- Source
Episode 2: Explaining my project

Written on January 8, 2021

Hey everyone! Happy New Year! I hope you are enjoying your vacation.

In this blog, I would be explaining my project in layman’s terms. I would try to include the explanations for Open Source Softwares and contributions, Git and then I would finally explain my project.

Starting with Open source software, it is software that anyone can inspect, or modify as per his/her needs or for the enhancement of the community. An open-source community is a community of developers contributing to the software by ways including but not limited to coding, documenting, reviewing, designing, or even using the codebase. Through this community, developers can get inspiration and support from many like-minded people. It is a community where people learn and grow together.

Briefing about Git, Git is a version control system(if put too simply: a tool that can allow one undo or redo any changes across single or multiple files) that keeps track of your source code and the changes made to it over time. Git can help us determine who changed the file, when it was changed, and supposedly why was it changed. In large and complex projects, where multiple people work simultaneously it might be common to get into a weird state without any version control system. A version control system allows one to branch out a feature and make changes to that branch and finally, when the feature is completed, request to add that feature in the project. Git isn’t the only version control system but it is surely the most popular. Every developer contributing to any project might have encountered Git at least once in his/her career.

Now, being a version control system, Git has to keep track of all the changes including any rename changes that might have taken place. To detect renames, Git creates a matrix containing the similarity percentage between m and n files present on both sides. Therefore it has to perform m*n operations if there are m and n files on source and target. This m and n might be very huge sometimes and therefore rename detection can even take hours to complete. Therefore my problem statement is to accelerate that rename detection.

Some ways to accelerate that rename detection might be to:

  1. If an exact file is detected we can skip the operations required for that files.
  2. If the source and destination files have the same name but different directory structure then check for it first and only continue if they are not perfect matches.

Elijah Newren is working on these changes in his merge-ort work. He has also made a presentation explaining his changes here which is a great source if anyone wants to understand the merge machinery and his improvements.

Another possible way to accelerate rename detection might be to first preprocess the file contents and then try to find correspondences for possible renames in a more guided manner on the processed items by using some sort of nearest neighbor search algorithms which I would be working on. As Elijah is already working on accelerating the rename detection, the first steps in my project are to check the performance achieved by his work and see if there are cases where further improvements might still be helpful.

Well that’s it! Easy? I dunno! xD

- Requirements
1) Retype the passage of the blog post about the Git rename detection project from "Briefing about Git, Git" up to and including "in his/her career.".
2) List every way of contributing to open-source software that the blog post about the Git rename detection project names.

- Source data
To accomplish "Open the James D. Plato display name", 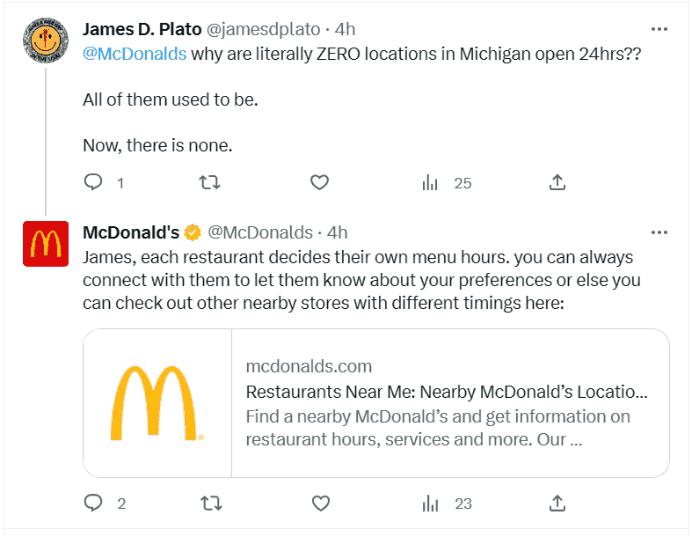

- Expected results
1)
Briefing about Git, Git is a version control system(if put too simply: a tool that can allow one undo or redo any changes across single or multiple files) that keeps track of your source code and the changes made to it over time. Git can help us determine who changed the file, when it was changed, and supposedly why was it changed. In large and complex projects, where multiple people work simultaneously it might be common to get into a weird state without any version control system. A version control system allows one to branch out a feature and make changes to that branch and finally, when the feature is completed, request to add that feature in the project. Git isn’t the only version control system but it is surely the most popular. Every developer contributing to any project might have encountered Git at least once in his/her career.

2)
- coding
- documenting
- reviewing
- designing
- using the codebase